Short sat at the same table as Sir Stuart Milner-Barry, playing on a veterans board against Edward Lasker, then 91, whose telexed greeting at the start of the game was “a pleasure to play one of the Men of Bletchley”, a reference to his opponent’s wartime code-breaking. Later Milner-Barry remarked on how impressed he was with a ringside seat for Short’s developing attack on the US king.

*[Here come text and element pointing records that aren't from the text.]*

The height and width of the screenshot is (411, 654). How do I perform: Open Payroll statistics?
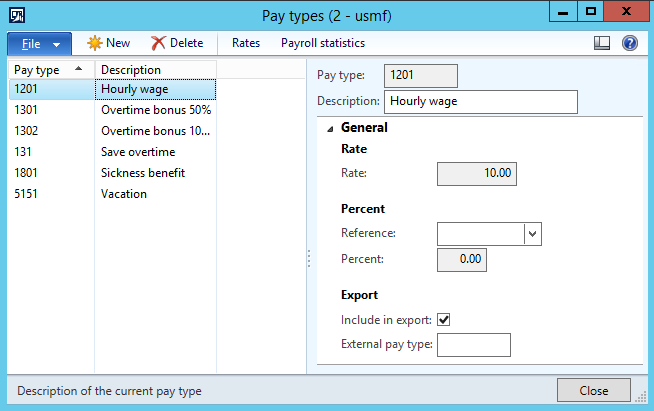coord(322,43)
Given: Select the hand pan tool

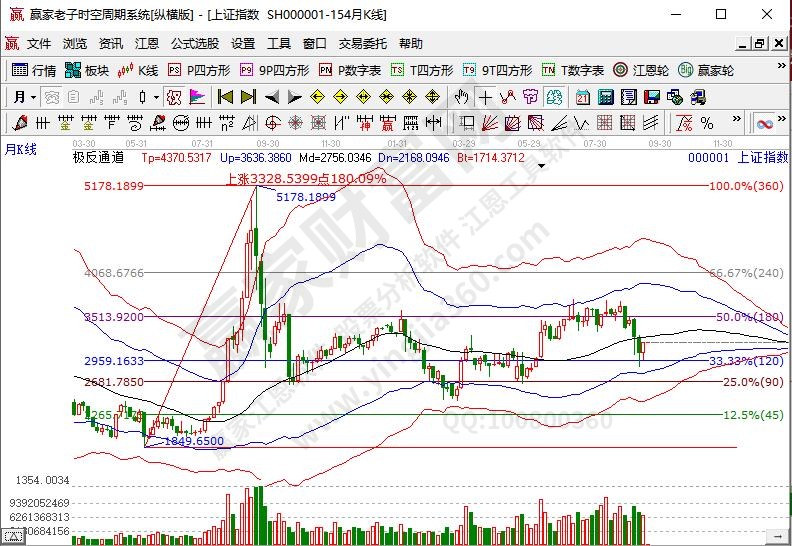Looking at the screenshot, I should tap(461, 97).
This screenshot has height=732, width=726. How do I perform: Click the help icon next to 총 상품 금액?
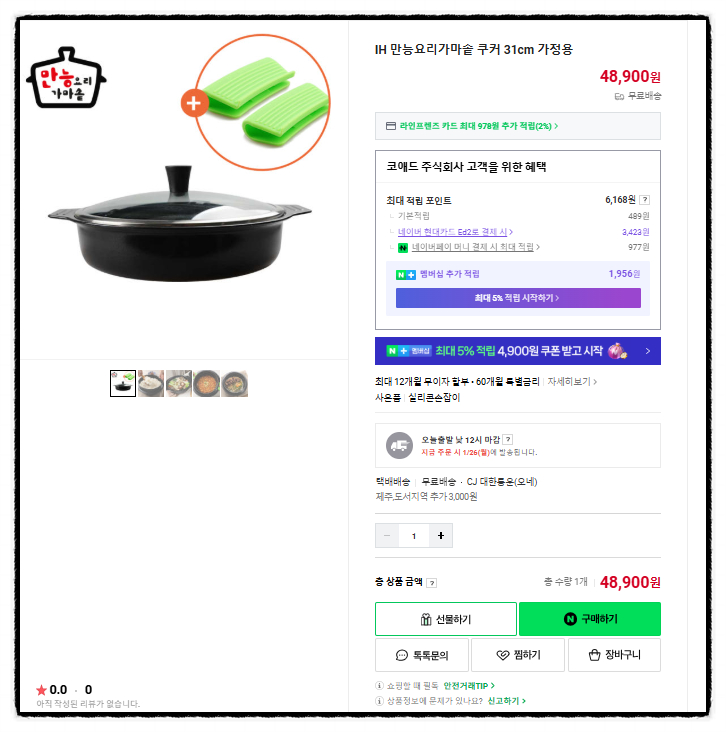click(432, 583)
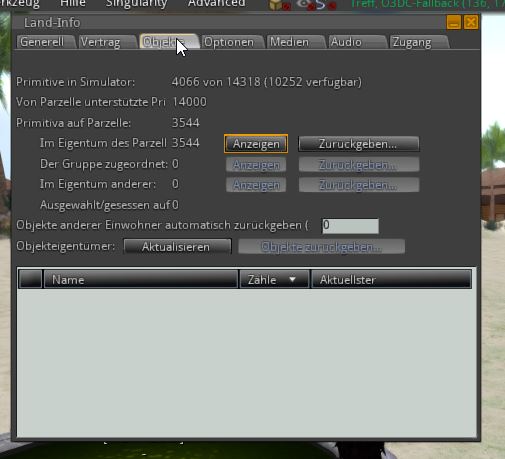Screen dimensions: 505x459
Task: Click Zurückgeben for parcel owner objects
Action: [359, 144]
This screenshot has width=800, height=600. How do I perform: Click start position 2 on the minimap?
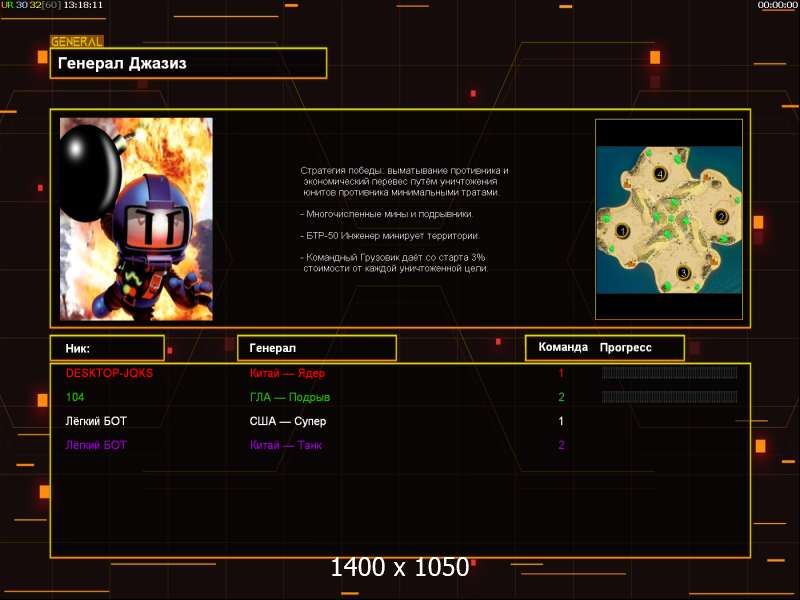[721, 215]
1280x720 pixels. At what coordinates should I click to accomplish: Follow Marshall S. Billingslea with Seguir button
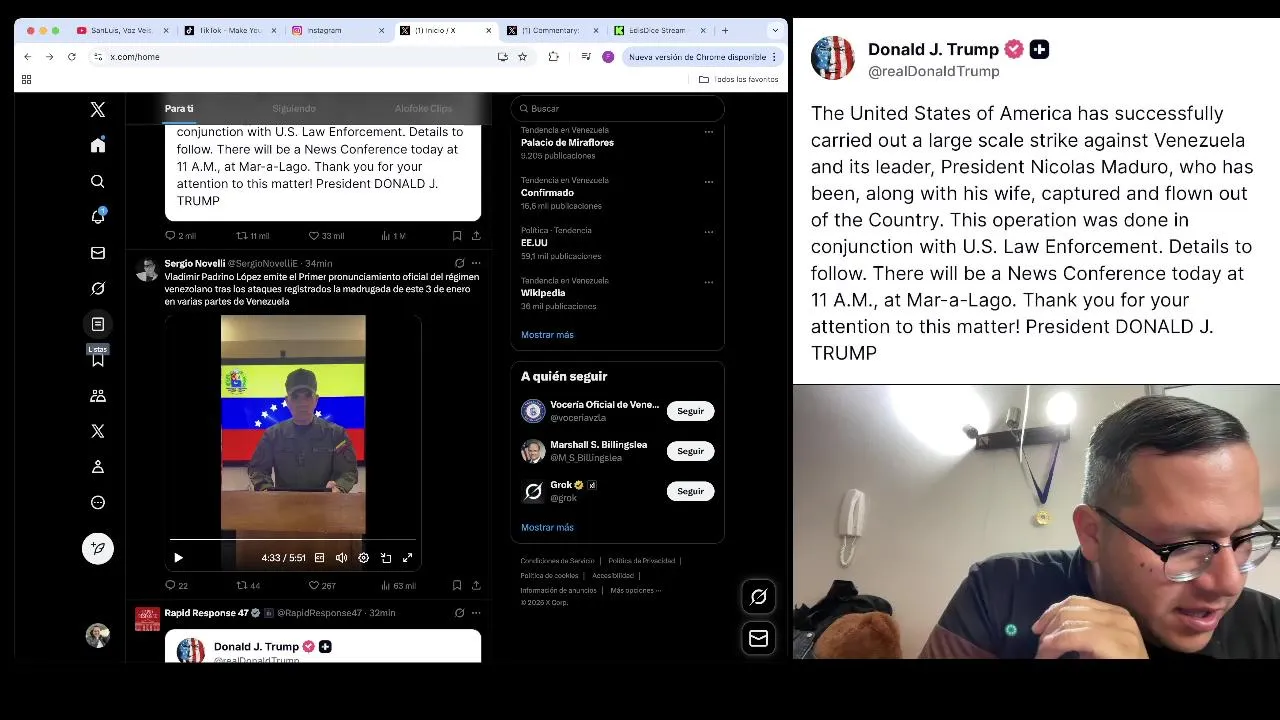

It seems that Short remembers the game well, for this week he tweeted about it. In the ensuing discussion, somebody pointed out another connection between Short and Edward Lasker: two of the most famous king marches or hunts in chess history are Lasker v George Thomas in 1912 and Short v Jan Timman in 1991.

There will also be ChessFests on Sunday at Chavasse Park in Liverpool and at The Deep in Hull.

3824 1 g5! (threat 2 g6 mate) hxg5 2 Qxe6 g4+ 3 Kh4! Qf2+ 4 Kg5 wins, as Black has no reasonable queen checks. The immediate 1 Qxe6? fxg4+ is less clear.